Start of Materials provided

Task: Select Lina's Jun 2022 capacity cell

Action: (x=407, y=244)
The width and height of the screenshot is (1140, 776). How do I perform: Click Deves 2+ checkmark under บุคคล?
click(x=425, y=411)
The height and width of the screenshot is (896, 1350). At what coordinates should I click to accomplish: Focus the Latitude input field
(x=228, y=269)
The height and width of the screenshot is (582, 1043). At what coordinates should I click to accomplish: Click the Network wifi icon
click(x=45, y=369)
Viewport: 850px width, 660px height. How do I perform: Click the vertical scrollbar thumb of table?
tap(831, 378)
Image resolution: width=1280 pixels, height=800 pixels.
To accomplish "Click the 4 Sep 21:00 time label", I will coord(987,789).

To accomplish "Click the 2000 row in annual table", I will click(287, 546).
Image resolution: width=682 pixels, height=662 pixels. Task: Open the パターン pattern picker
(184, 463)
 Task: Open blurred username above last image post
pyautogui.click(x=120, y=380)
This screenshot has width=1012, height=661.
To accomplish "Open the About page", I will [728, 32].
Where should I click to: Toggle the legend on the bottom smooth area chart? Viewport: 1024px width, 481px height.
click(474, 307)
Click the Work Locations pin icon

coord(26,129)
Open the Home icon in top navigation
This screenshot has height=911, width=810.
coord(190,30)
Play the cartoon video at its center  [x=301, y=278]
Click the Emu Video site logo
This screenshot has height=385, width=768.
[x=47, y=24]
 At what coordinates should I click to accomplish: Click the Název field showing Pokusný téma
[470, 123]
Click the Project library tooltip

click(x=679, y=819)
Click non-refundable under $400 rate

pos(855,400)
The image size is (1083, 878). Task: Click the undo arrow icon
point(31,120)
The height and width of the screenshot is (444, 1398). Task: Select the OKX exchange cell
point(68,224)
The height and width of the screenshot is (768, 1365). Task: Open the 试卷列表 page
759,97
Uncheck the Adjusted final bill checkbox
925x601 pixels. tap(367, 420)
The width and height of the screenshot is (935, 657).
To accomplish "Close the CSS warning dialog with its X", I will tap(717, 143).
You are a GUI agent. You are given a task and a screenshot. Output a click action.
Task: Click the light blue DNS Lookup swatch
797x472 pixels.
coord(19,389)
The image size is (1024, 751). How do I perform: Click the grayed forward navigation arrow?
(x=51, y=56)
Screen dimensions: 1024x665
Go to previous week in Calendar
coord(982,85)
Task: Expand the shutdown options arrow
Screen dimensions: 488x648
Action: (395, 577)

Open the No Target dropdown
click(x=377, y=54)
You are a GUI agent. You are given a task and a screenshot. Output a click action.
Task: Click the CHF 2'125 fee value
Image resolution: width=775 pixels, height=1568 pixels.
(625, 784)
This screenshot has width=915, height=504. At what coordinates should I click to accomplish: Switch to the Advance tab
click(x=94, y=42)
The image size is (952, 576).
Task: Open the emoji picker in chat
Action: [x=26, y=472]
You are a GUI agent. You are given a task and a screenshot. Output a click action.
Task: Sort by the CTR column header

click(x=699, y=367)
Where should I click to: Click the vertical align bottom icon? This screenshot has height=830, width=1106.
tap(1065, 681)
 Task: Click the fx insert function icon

End of Materials provided

Problem requirements >> Whenever a line of the listing above holds the word "will", copy that line.

Solved exercise >>
To accomplish "Click the 4 Sep 21:00 time label", I will coord(987,789).
To accomplish "Click the 2000 row in annual table", I will click(287, 546).
To accomplish "Open the About page", I will [728, 32].
To accomplish "Close the CSS warning dialog with its X", I will tap(717, 143).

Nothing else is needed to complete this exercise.